Two Years of Muslim Ban 3.0
Posted by Ryan J. Suto on September 24, 2019 at 8:37 AM
On January 27, 2017, the Trump presidency had turned one week old. For many Americans, the controversies of the presidential campaign, which had ended months before, were replaced by arguments over crowd size. But for a candidate who sought "a total and complete shutdown of Muslims entering the United States," on that idle Friday, the past had become prologue. Executive Order 13769, the Muslim Ban 1.0, was signed. It was only the twelfth action of the Trump presidency. With hate and with haste, the president embarked on a path that has defined his administration ever since: nativist motivations, poor statecraft, copious litigation, crises of choice, and punishment for the marginalized. Over the next eight months, President Trump oromulgated, defended, and abandoned Muslim Bans 1.0 and 2.0, landing on Muslim Ban 3.0—Presidential Proclamation 9645—two years ago today. In December of that year, the Supreme Court allowed the Ban to take effect.
In addition to banning most nationals from Iran, Libya, Somalia, Syria, Yemen, and North Korea from entering the U.S. (along with some officials of Venezuela) under the Muslim Ban 3.0, over the past 32 months, the Trump administration has made refugee resettlement all but impossible; hardened the asylum process at the U.S. border, with no regard to individual circustances or international law; made the visa application and approval process much more difficult; eroded all pretense of due process from immigration court proceedings; began enforcing immigration law at sensitive locations, such as courthouses, schools, and hospitals--largely continued the deportations and immigrations raids of the Obama administration; began probing the social media presence of any foreign national seeking entry into the U.S.; and of course, has created concentration camps of separated migrant families along the U.S.-Mexico border.
While one could hardly imagine a more aggressive attack on migrants and migrant communities, this is not nearly a full account. This administration has taken hundreds of actions limiting U.S. humanitarian programs, increasing detentions and enforcement, undermining the administration of justice, limiting the legal employment of immigrants, and making visits to the United States all the more difficult. And like the Muslim Ban, many of these actions have led to litigation, created unnecesary victims, and will make the United States worse as a country. In the end, this administration is happy to weaponize the law to make migrant communities suffer, and, when necessary, is equally happy to circumvent it to reach the same result. There can only be one interpretation of the administration’s immigration goal: to freeze America’s current ethnic, racial, and religious makeup, ensuring no one from “shithole countries,” or other non-European origins, steps foot on American soil.
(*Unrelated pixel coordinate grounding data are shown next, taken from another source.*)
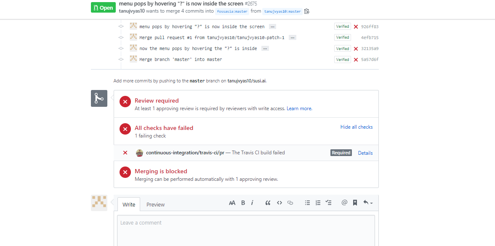Open saved replies bookmark icon
This screenshot has height=246, width=495.
pyautogui.click(x=355, y=202)
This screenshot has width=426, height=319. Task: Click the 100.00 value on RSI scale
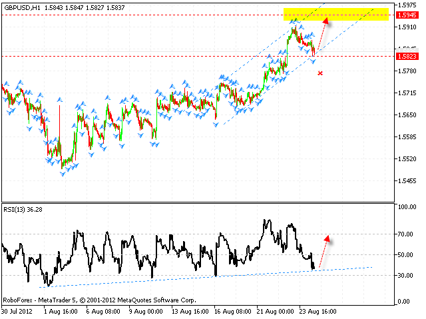406,207
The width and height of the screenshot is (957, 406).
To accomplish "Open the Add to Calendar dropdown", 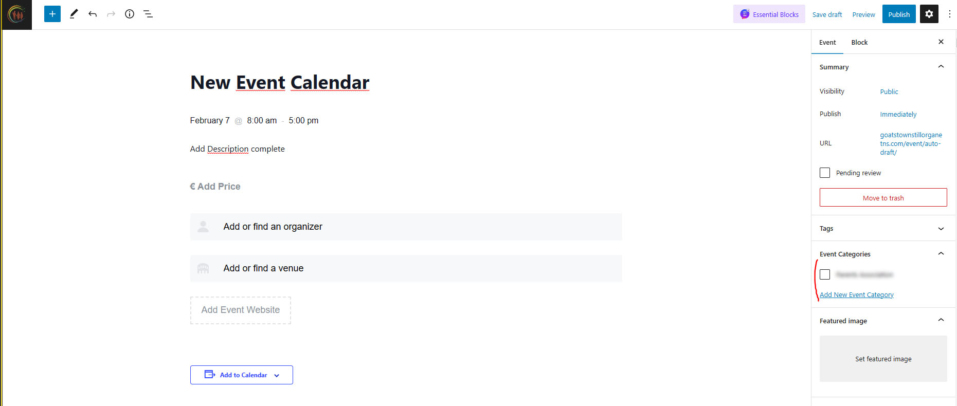I will tap(242, 375).
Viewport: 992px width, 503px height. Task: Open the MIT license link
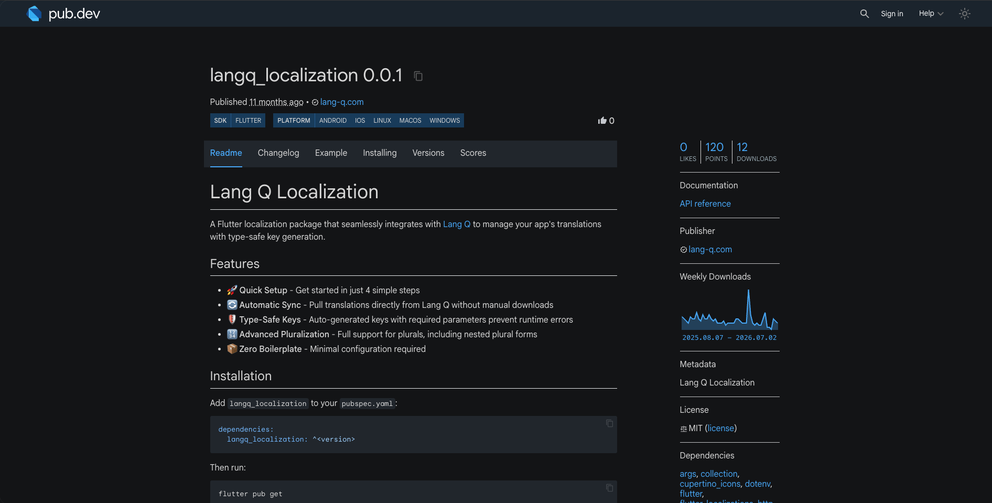click(721, 429)
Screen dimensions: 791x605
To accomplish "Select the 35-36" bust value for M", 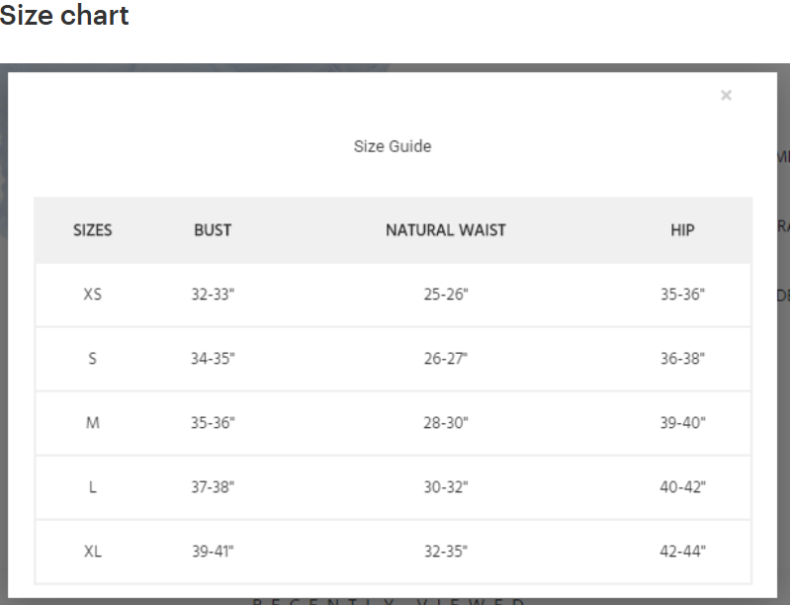I will coord(213,422).
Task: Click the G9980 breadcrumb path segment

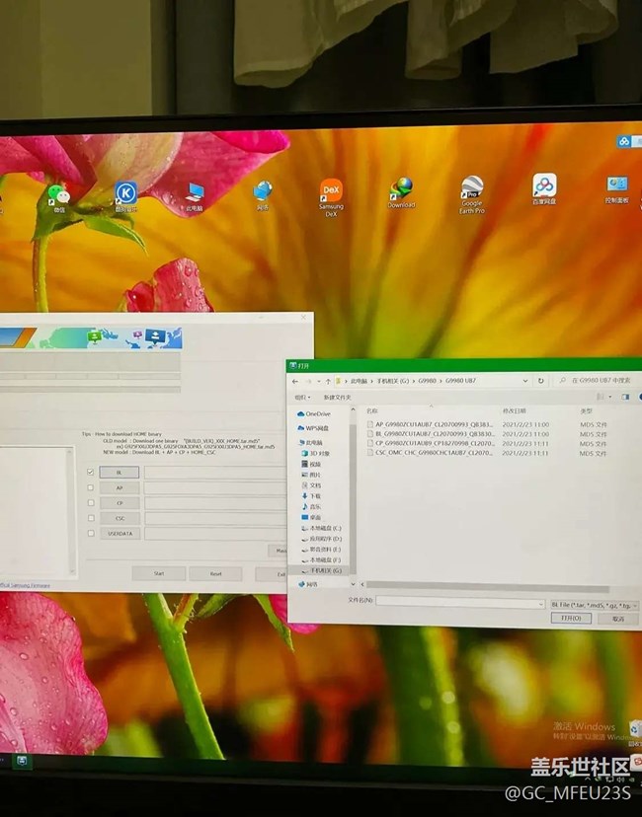Action: [x=425, y=380]
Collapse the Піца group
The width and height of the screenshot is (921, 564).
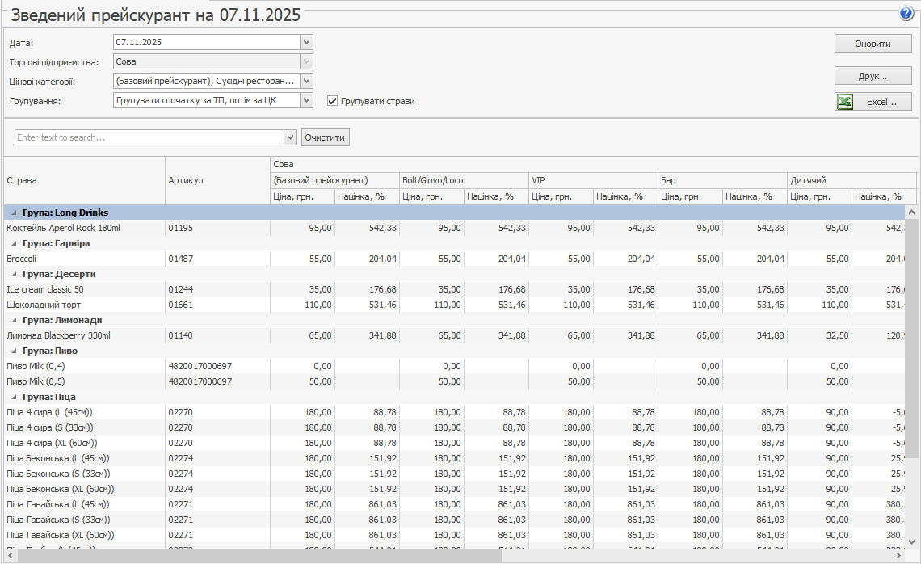(x=15, y=397)
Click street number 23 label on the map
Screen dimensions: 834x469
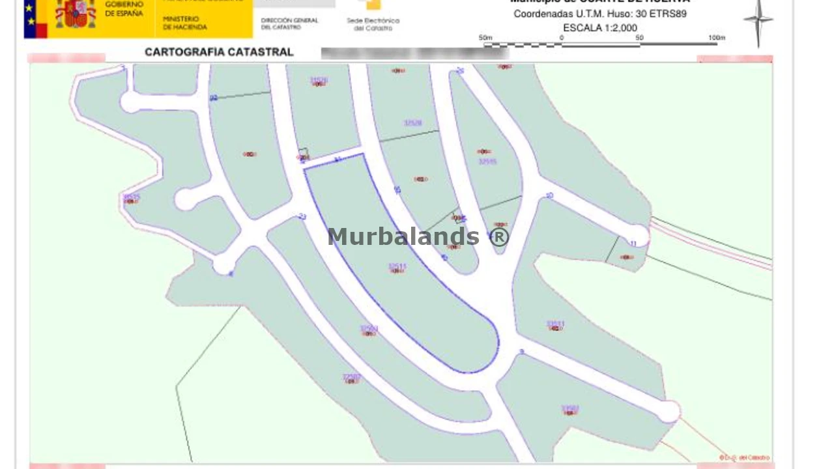coord(302,216)
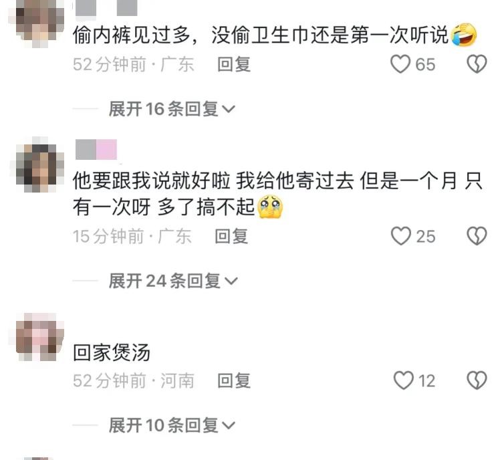504x460 pixels.
Task: Dislike the 回家煲汤 comment
Action: (x=477, y=380)
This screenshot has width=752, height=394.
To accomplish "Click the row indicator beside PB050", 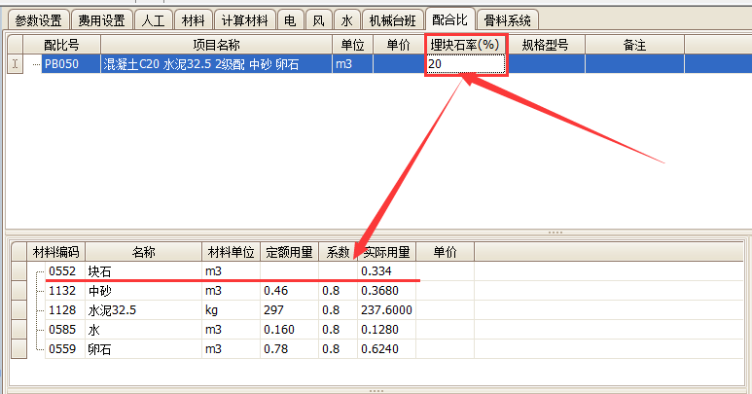I will point(15,64).
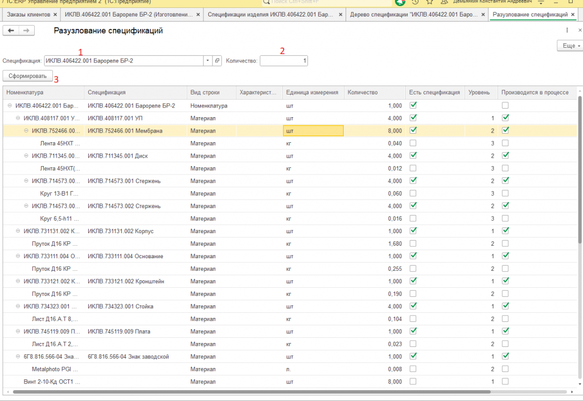Toggle 'Есть спецификация' checkbox for Мембрана row

413,130
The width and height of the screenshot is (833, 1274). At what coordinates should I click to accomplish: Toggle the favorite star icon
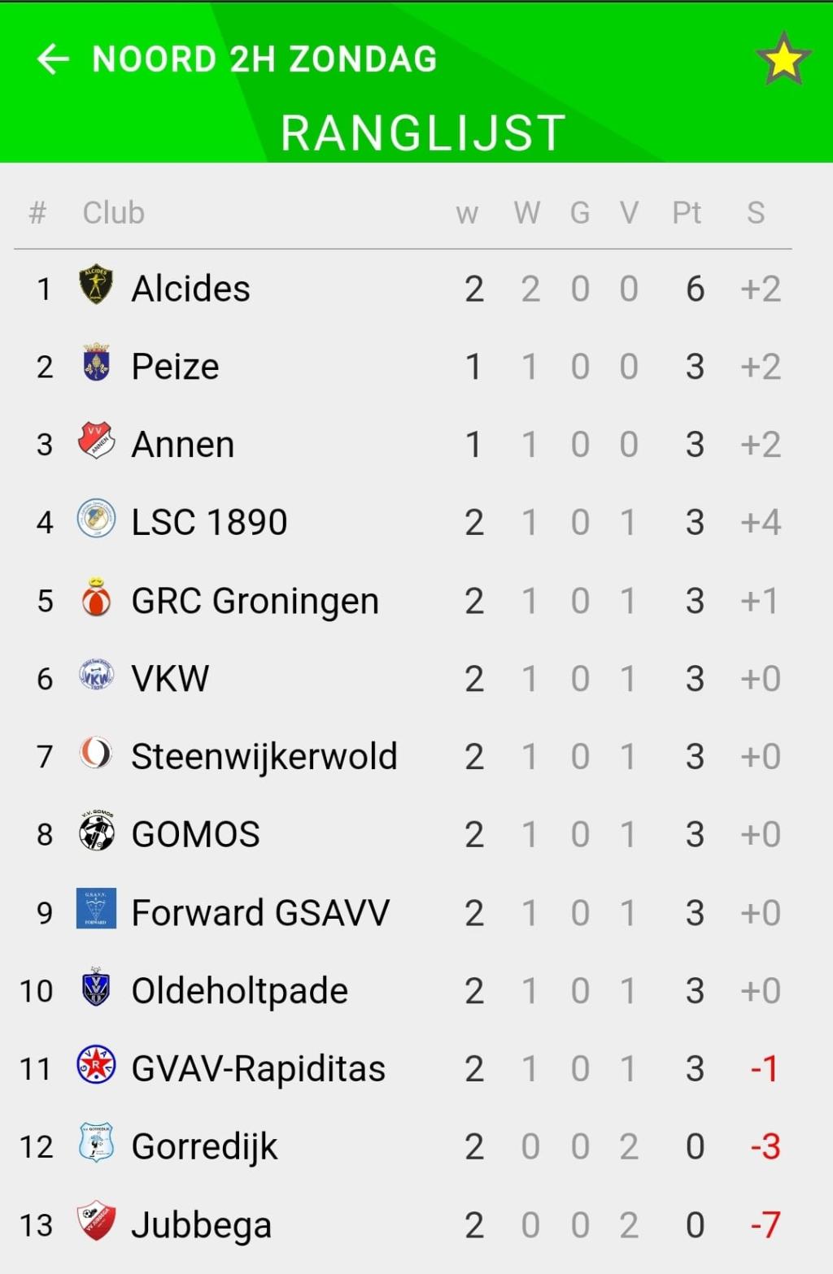pos(783,59)
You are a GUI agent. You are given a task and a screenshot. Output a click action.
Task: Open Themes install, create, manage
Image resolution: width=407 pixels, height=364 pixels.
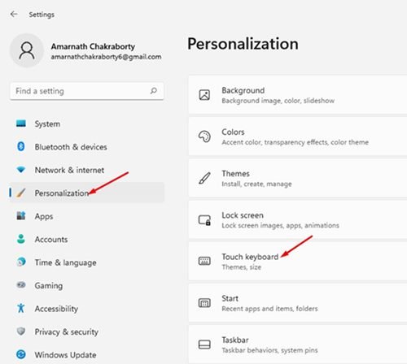point(298,178)
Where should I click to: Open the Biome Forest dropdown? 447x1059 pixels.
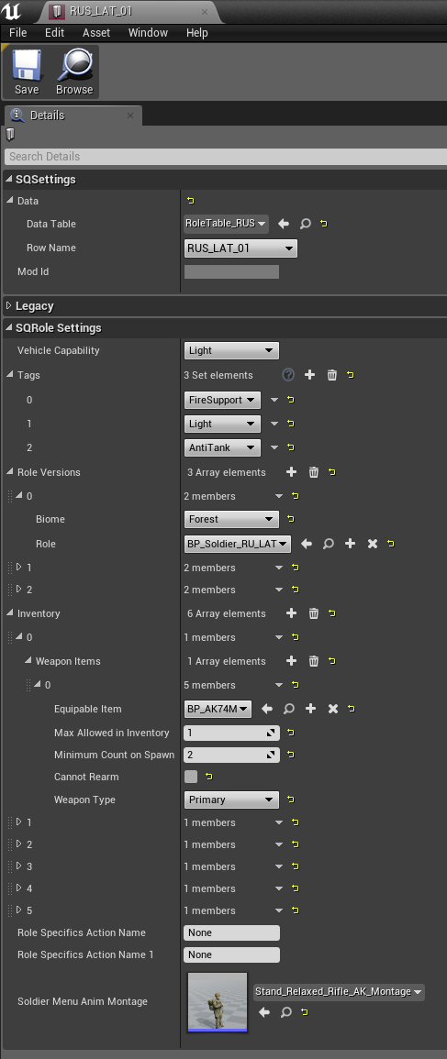coord(231,519)
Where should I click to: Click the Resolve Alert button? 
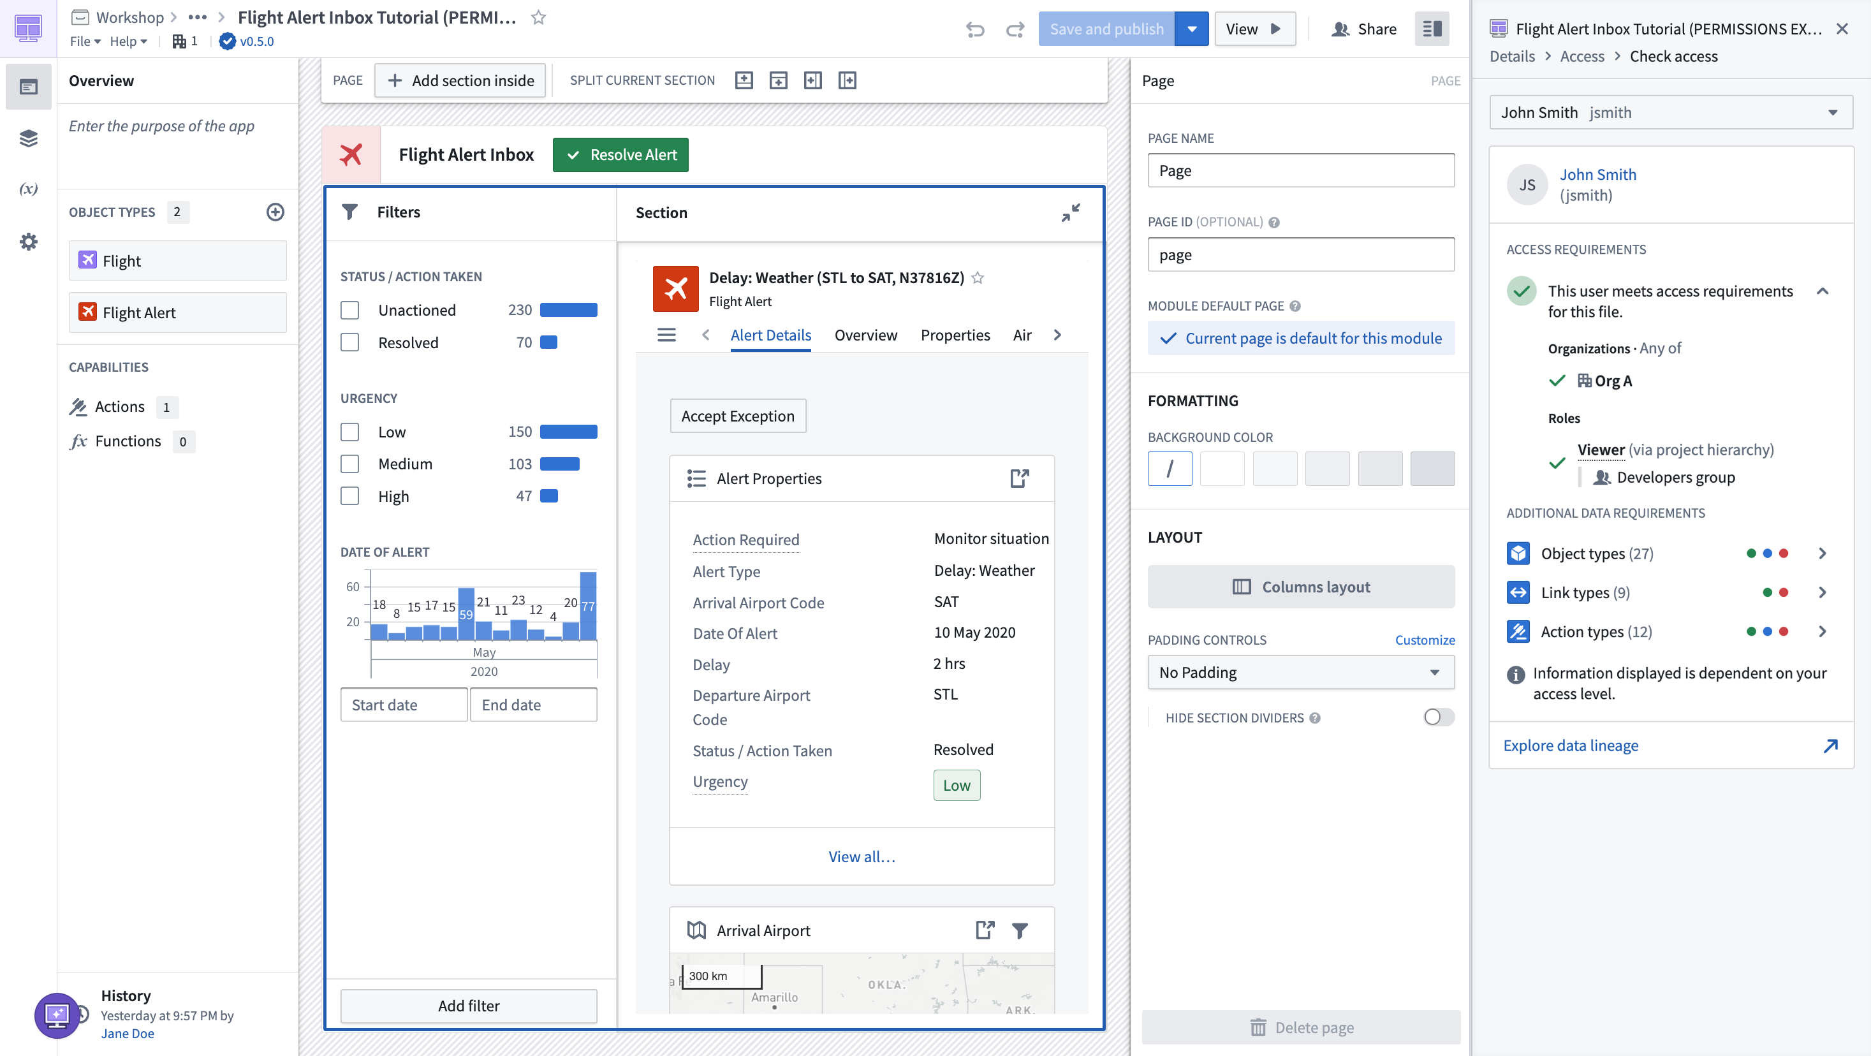[x=622, y=154]
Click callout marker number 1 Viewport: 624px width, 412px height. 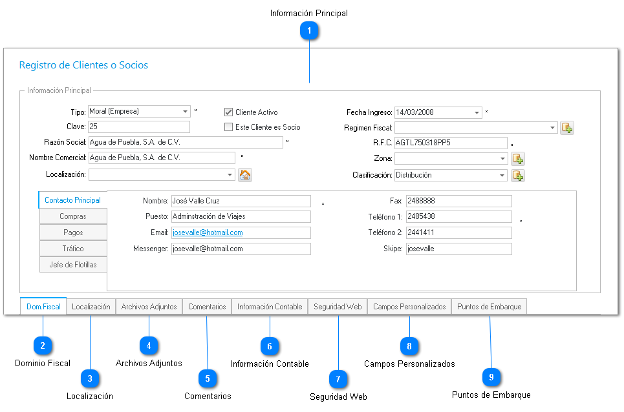point(309,31)
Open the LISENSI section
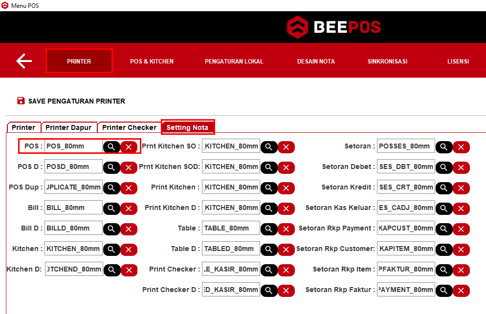 click(x=458, y=62)
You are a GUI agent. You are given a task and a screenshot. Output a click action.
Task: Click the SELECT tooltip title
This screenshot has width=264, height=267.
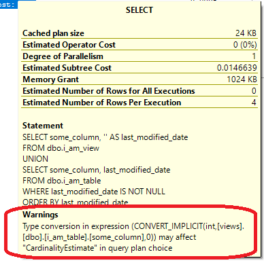139,10
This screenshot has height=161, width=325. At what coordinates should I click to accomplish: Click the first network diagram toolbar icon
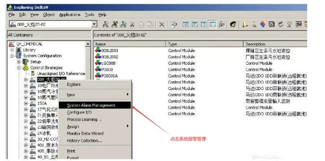(x=106, y=25)
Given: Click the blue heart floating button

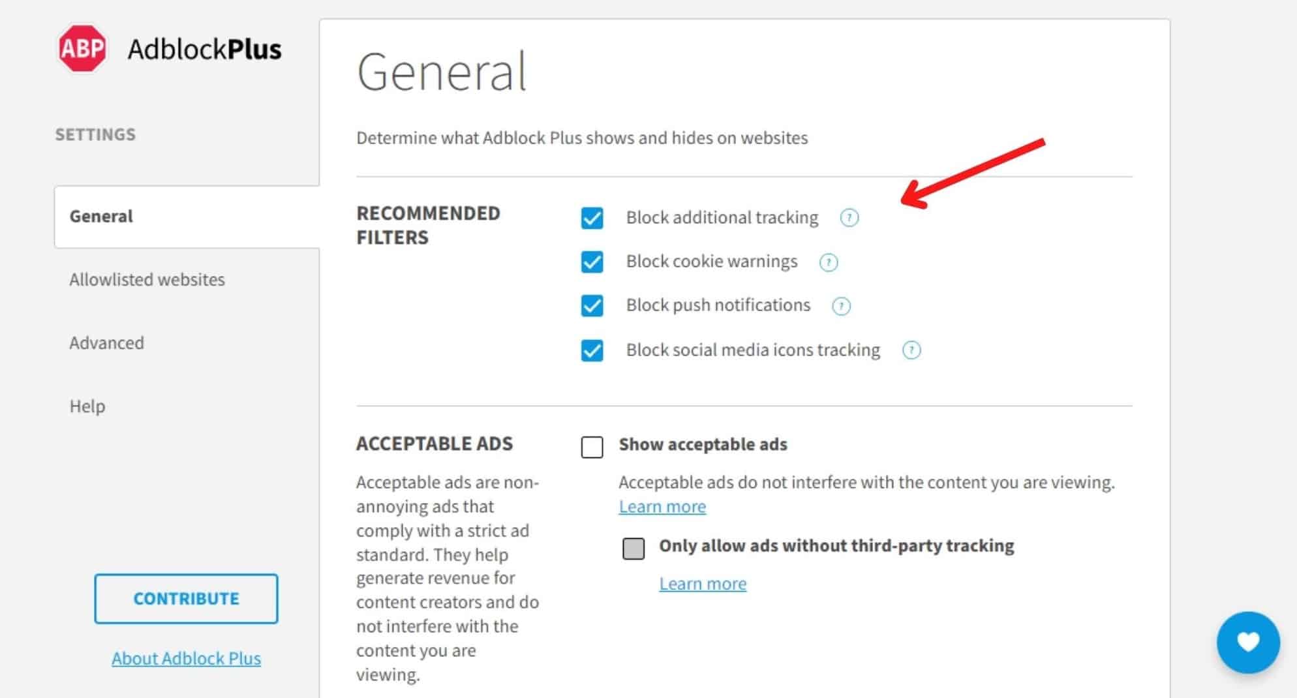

A result of this goal—by way of the administration’s immigration policies and the means used to achieve it—is immeasurable damage on individuals and families. We do know that only 6% of Muslim Ban waiver applicantshave been granted access to the U.S., yet we cannot know how many were dissuaded from even applying. We know that at least 24 migrants have died in ICE custodyduring this administration. But we do not know how many children will suffer long-term trauma from being separated from their families and detained for long periods of time. We know the story of how Jimmy Aldaoud died shortly after being deported to a country he had never been to before, but reports can only estimate that hundreds of migrants denied asylum by this administration have likely been killed after being turned away by U.S. officials. We will never know how many have lost hope and have simply given up trying to seek a safer, more secure future in the United States, or the lives they could have led here.
But the full story has not yet been written. Policies can be changed and lives can be saved. Congress must exercise oversight and pass legislation to limit the cruel and capricious nature of Trump’s immigration policies, including the Muslim Ban. While the drafters of the Constitution may have envisioned a malicious leader occupying the presidency, they surely did not envision a Congress unwilling to act, content with being a silent accomplice to crimes against humanity.
As for the Muslim Ban, today marks a crucial step toward that desperately needed oversight. As the second anniversary of the Muslim Ban 3.0, upheld by the U.S. Supreme Court in Trump v. Hawaii, today will see the first Congressional hearing on that policy. The call to action should be clear: to pass the NO BAN Act, legislation carefully crafted to rescind the Muslim, Refugee, and Aslyum Bans and ensure that no future president could enact such discriminatory policies. The bill currently has 34 cosponsors in the Senate and 165 in the House of Representatives, which means that 11 Senate and 70 House Democrats have not yet signalled support. And while some have branded themselves “compassionate conservatives,” you will not find a Republican co-sponsoring the NO BAN Act. Because not one of the 251 Congressional Republicans have yet to support ending the Muslim Ban.
In 2019, it should not be courageous to denounce discrimination and cruelty. In 2019, standing for immigration policy carried out as Congress intended, and as international law and minimum standards of human decency requires, should not be a minority position on Capitol Hill. But without confronting and addressing the nativist assault on migrants which began in 2017, our politics will continue to fail those who have already been failed before.